La buona politica sa leggere la realtà e impostare le basi per il benessere collettivo sul medio e lungo termine. La buona politica non alza gli steccati ideologici, ma sa adattare i valori delle ideologie al pragmatismo della contingenza. Ecco perché anche in Canton Ticino l’emergenza Covid-19 deve insegnare qualcosa a tutti coloro che si impegnano per la promozione delle libertà, per l’applicazione e la diffusione dei diritti e per una comunità più forte, economicamente prospera e inclusiva.

* _DATI_
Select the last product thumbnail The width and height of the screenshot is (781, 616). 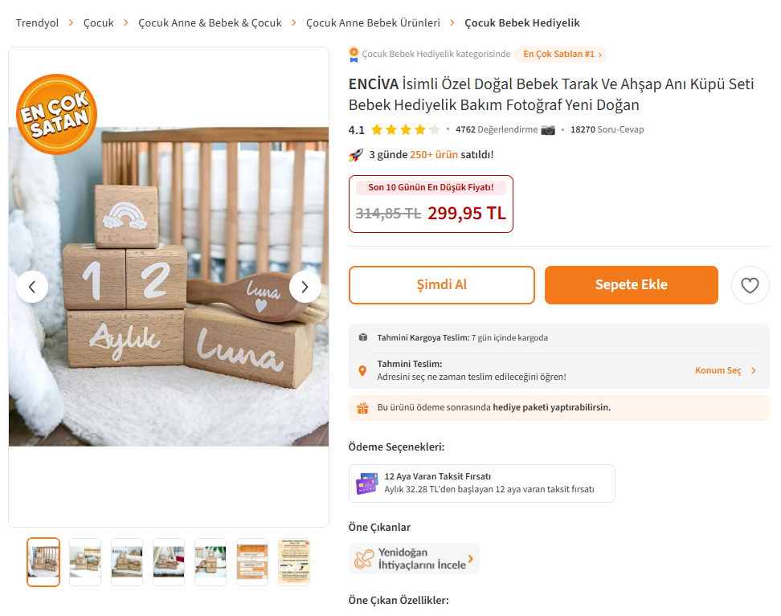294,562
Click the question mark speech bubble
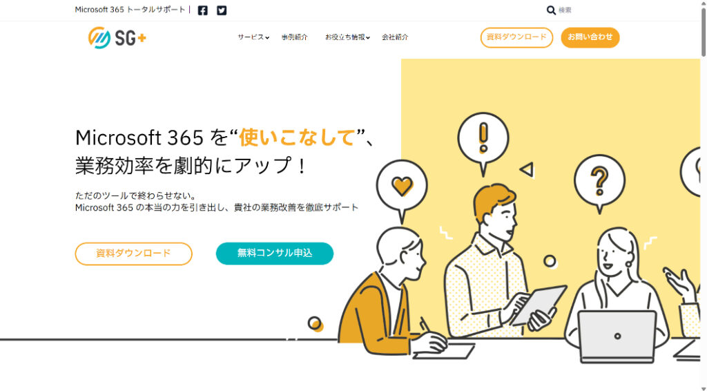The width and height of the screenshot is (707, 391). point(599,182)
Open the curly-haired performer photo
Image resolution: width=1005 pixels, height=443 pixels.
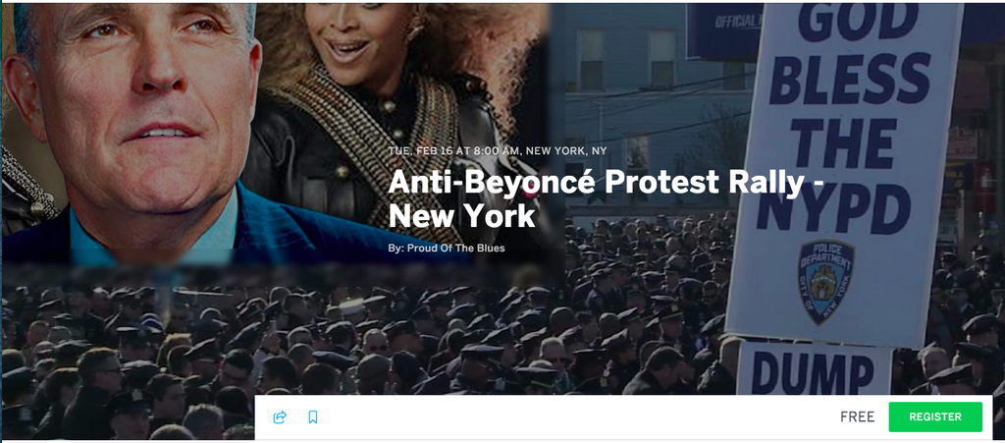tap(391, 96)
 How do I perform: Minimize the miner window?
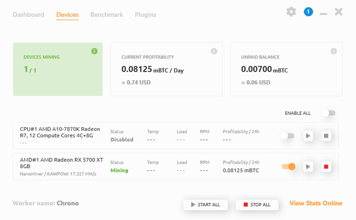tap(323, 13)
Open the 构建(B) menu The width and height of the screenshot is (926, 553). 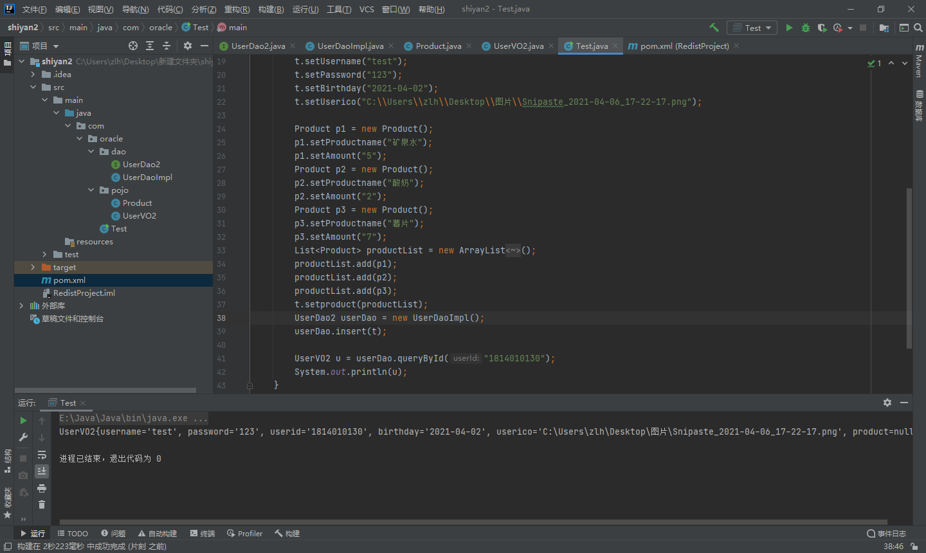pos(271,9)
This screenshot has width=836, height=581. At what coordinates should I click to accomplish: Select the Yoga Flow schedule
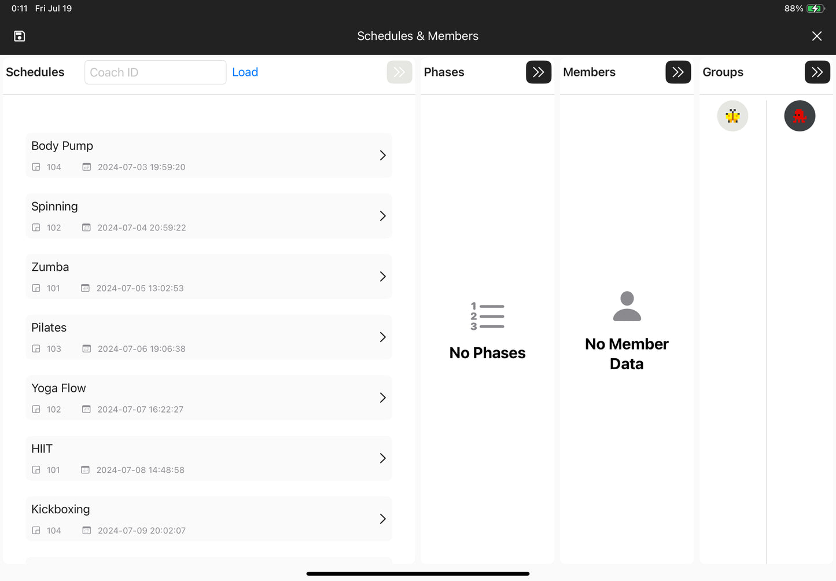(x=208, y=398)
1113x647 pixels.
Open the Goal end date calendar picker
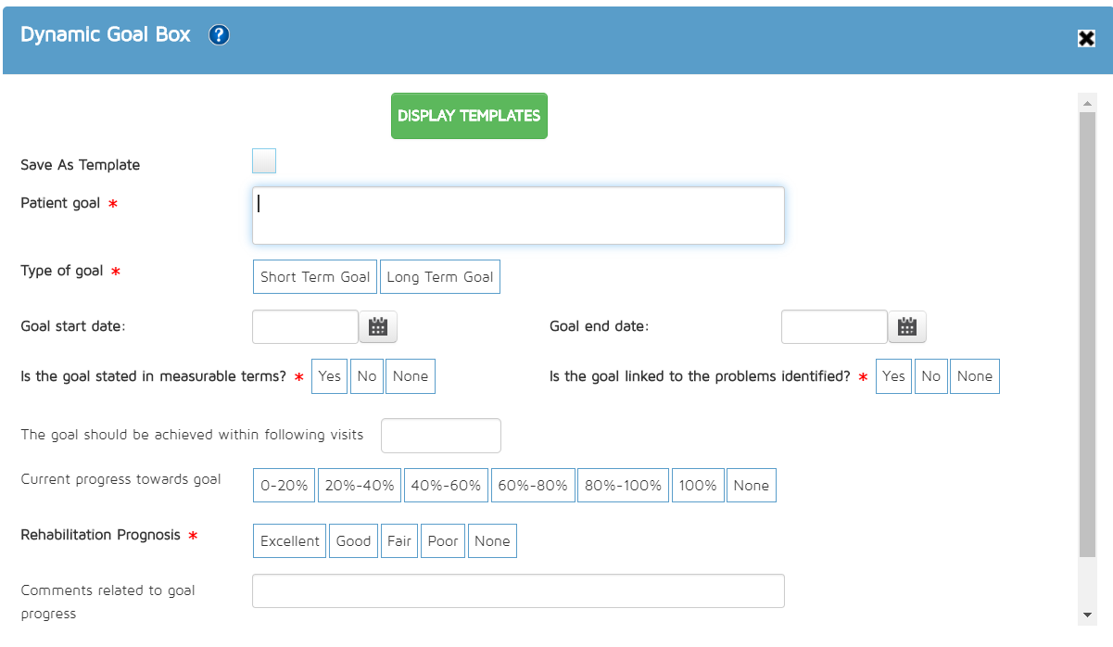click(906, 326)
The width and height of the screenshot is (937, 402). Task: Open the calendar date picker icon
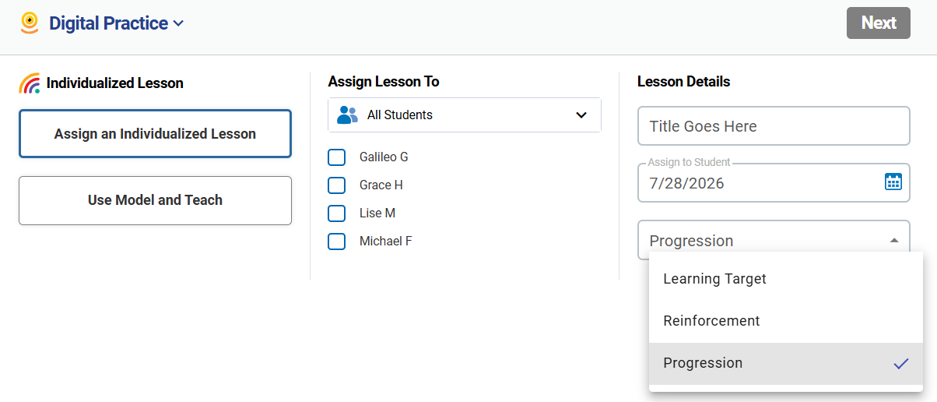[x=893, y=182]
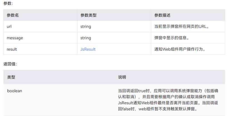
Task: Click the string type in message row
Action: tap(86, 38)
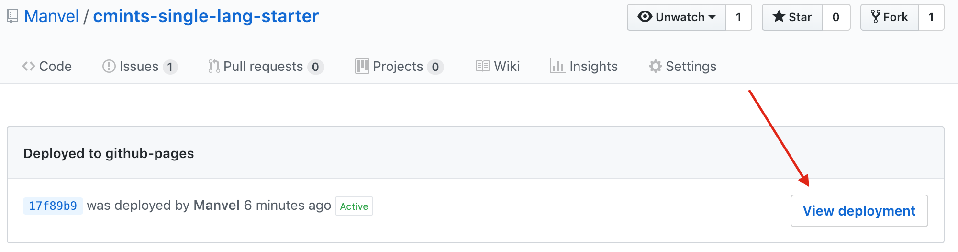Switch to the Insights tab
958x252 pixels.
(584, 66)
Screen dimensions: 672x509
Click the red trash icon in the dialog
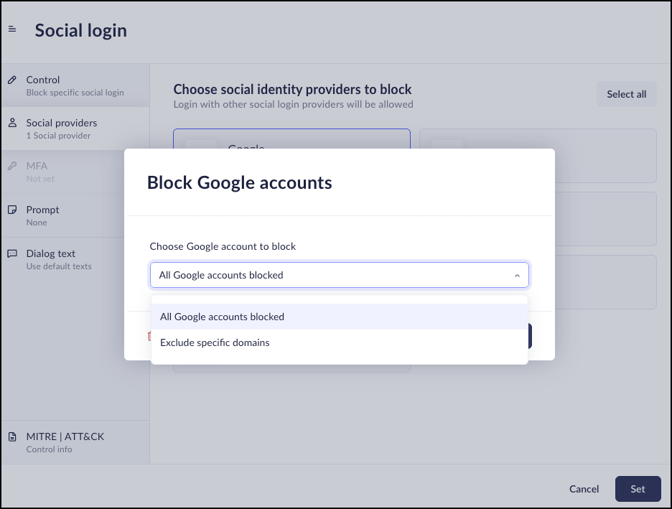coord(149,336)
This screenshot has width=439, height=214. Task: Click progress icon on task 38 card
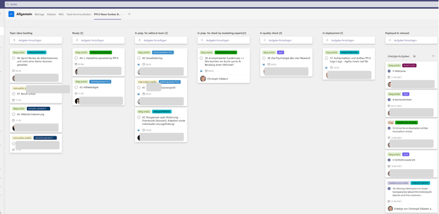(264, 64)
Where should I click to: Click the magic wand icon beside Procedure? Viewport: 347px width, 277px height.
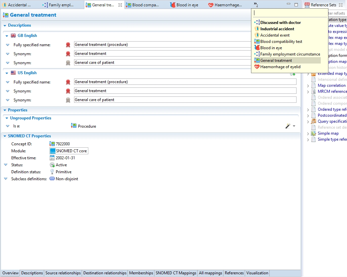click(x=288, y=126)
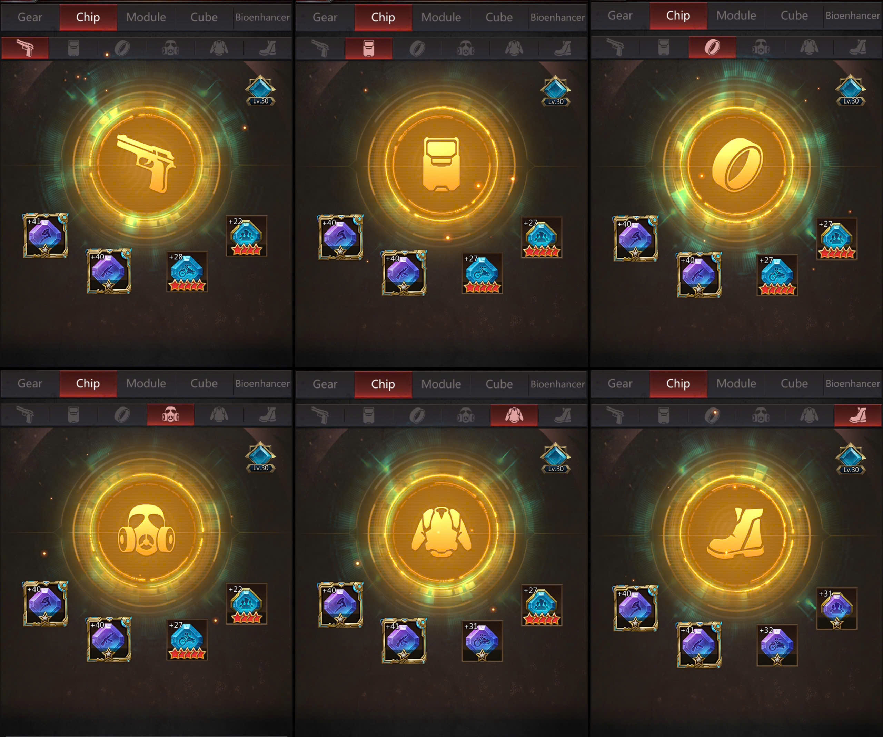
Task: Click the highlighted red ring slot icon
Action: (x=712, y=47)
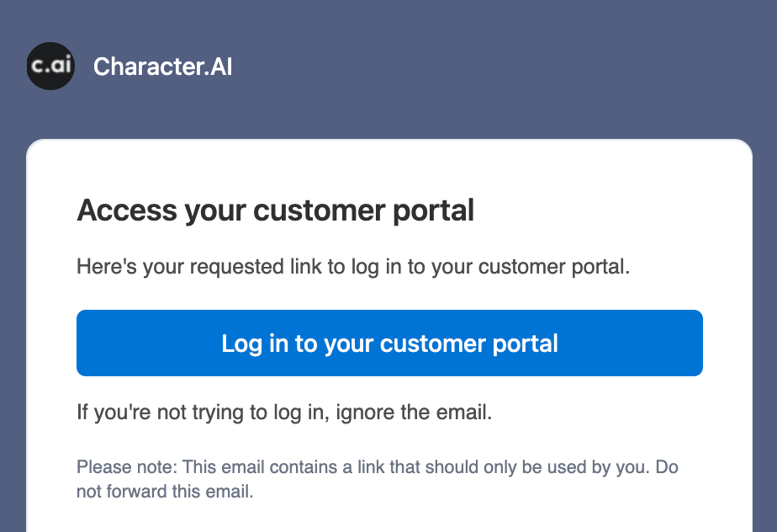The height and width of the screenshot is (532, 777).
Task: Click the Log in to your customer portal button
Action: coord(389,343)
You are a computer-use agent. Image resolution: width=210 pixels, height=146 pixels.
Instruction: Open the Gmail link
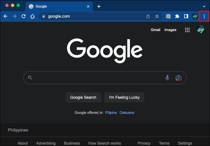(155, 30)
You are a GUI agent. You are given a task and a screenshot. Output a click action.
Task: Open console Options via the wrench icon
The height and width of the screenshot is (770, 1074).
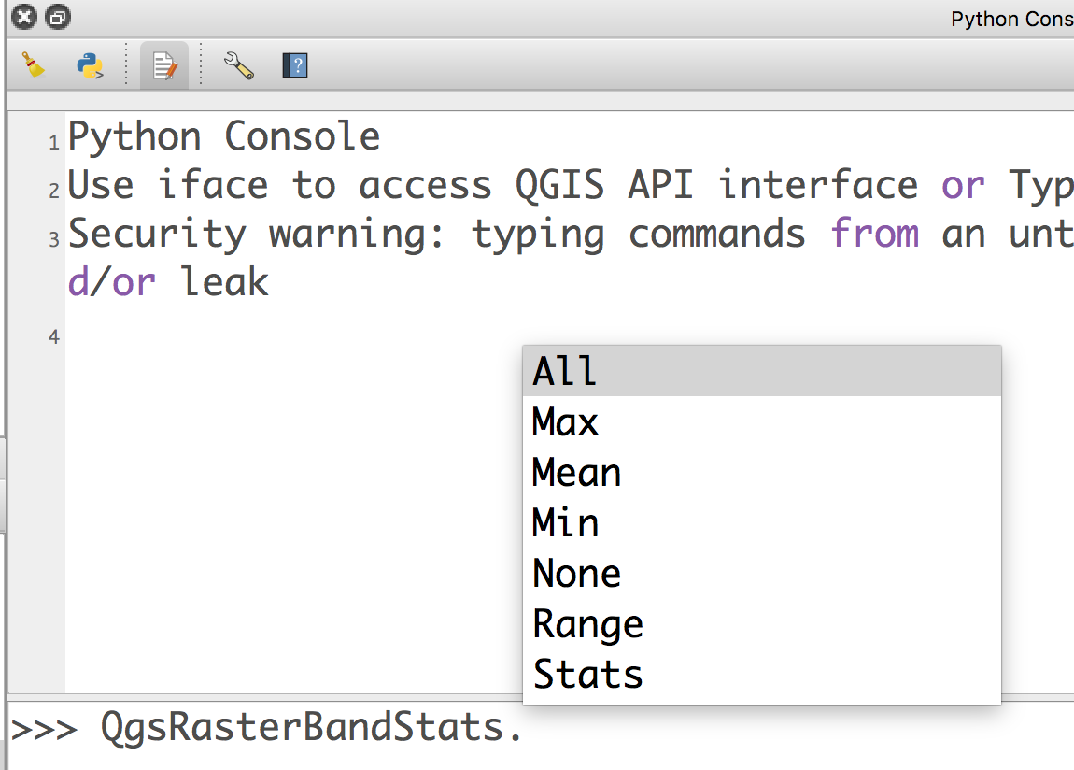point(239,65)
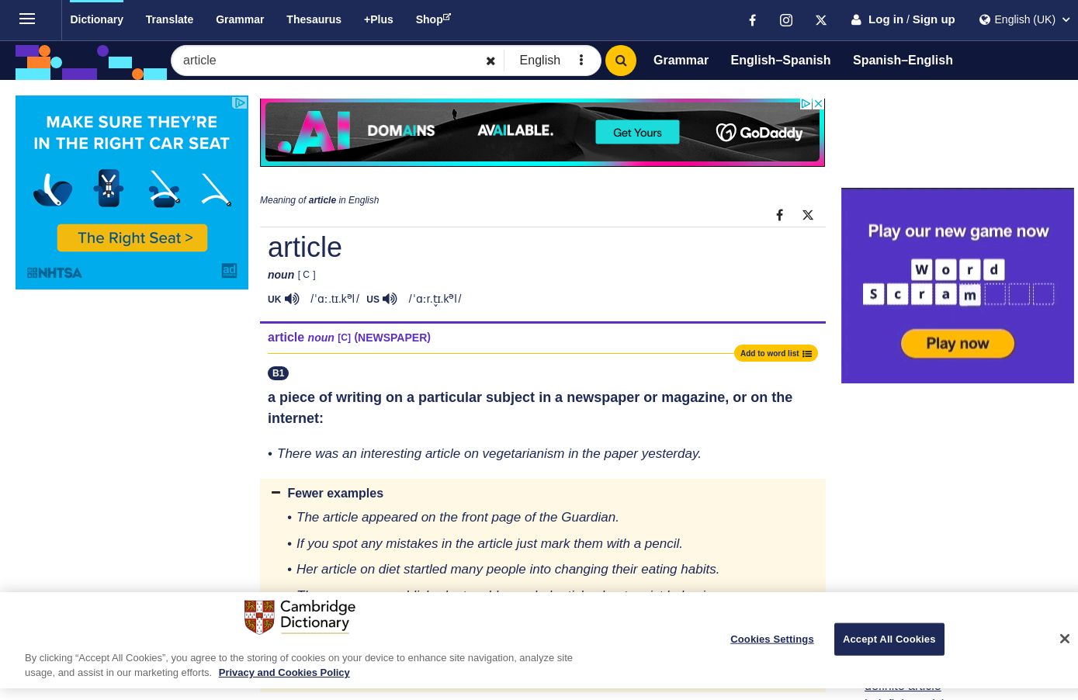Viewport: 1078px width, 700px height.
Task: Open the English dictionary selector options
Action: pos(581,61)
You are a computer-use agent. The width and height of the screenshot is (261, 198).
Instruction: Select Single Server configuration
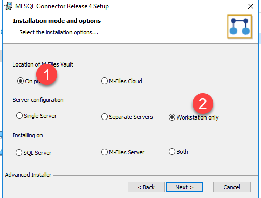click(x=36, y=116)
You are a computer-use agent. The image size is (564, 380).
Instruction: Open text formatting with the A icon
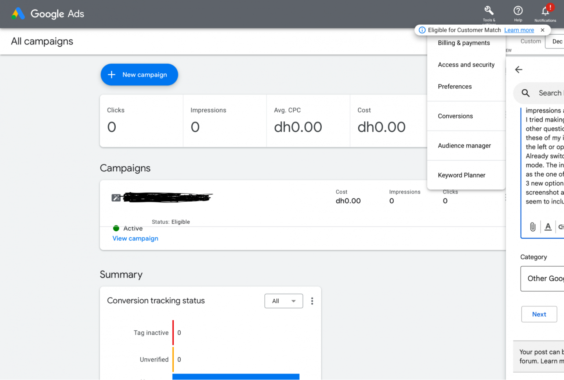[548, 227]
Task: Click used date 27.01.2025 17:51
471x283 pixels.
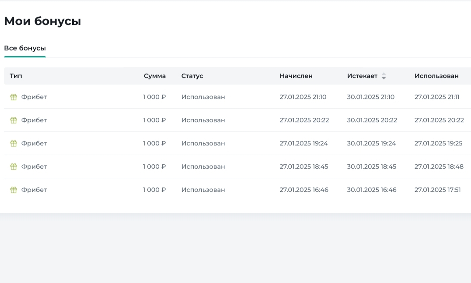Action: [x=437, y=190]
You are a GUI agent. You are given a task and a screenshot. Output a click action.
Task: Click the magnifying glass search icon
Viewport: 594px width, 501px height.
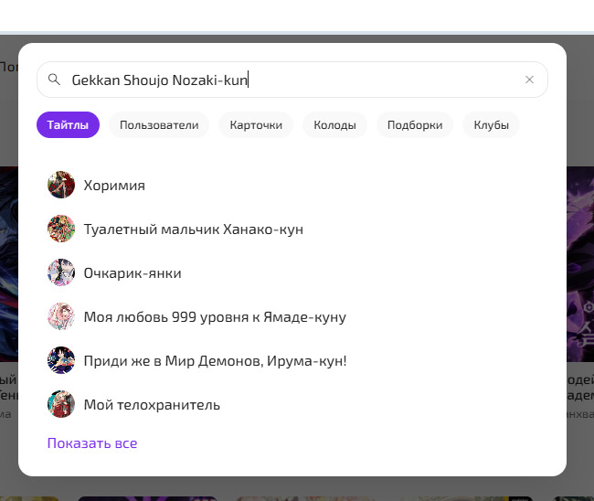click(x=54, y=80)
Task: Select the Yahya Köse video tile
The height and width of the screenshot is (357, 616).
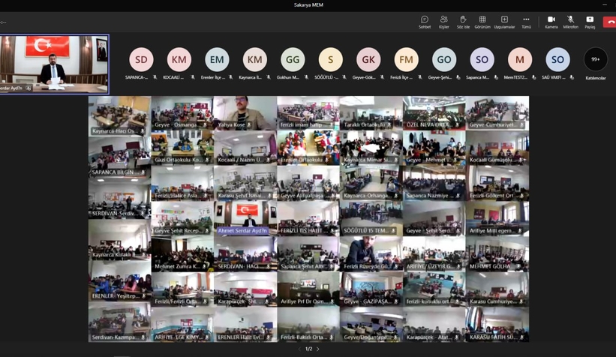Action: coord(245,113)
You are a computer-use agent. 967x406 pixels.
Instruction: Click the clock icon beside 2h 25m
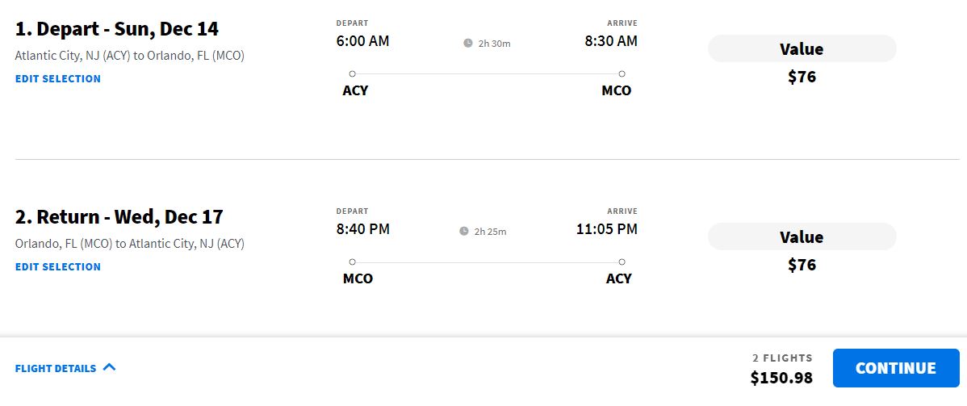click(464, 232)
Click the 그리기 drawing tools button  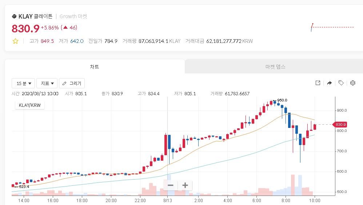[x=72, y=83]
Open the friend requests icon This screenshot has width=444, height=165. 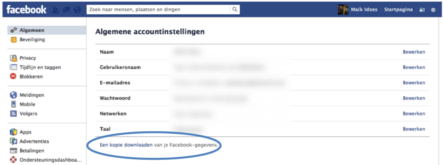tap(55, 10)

* _CONSEGNA_
Risponda alle seguenti domande sull'estratto dedicato alla buona politica:
1. Che cosa sa leggere la buona politica?
2. Che cosa non alza la buona politica?
3. In quale cantone l'emergenza Covid-19 deve insegnare qualcosa?

* _RISPOSTA SCRITTA_
1. La realtà.
2. Gli steccati ideologici.
3. Nel Canton Ticino.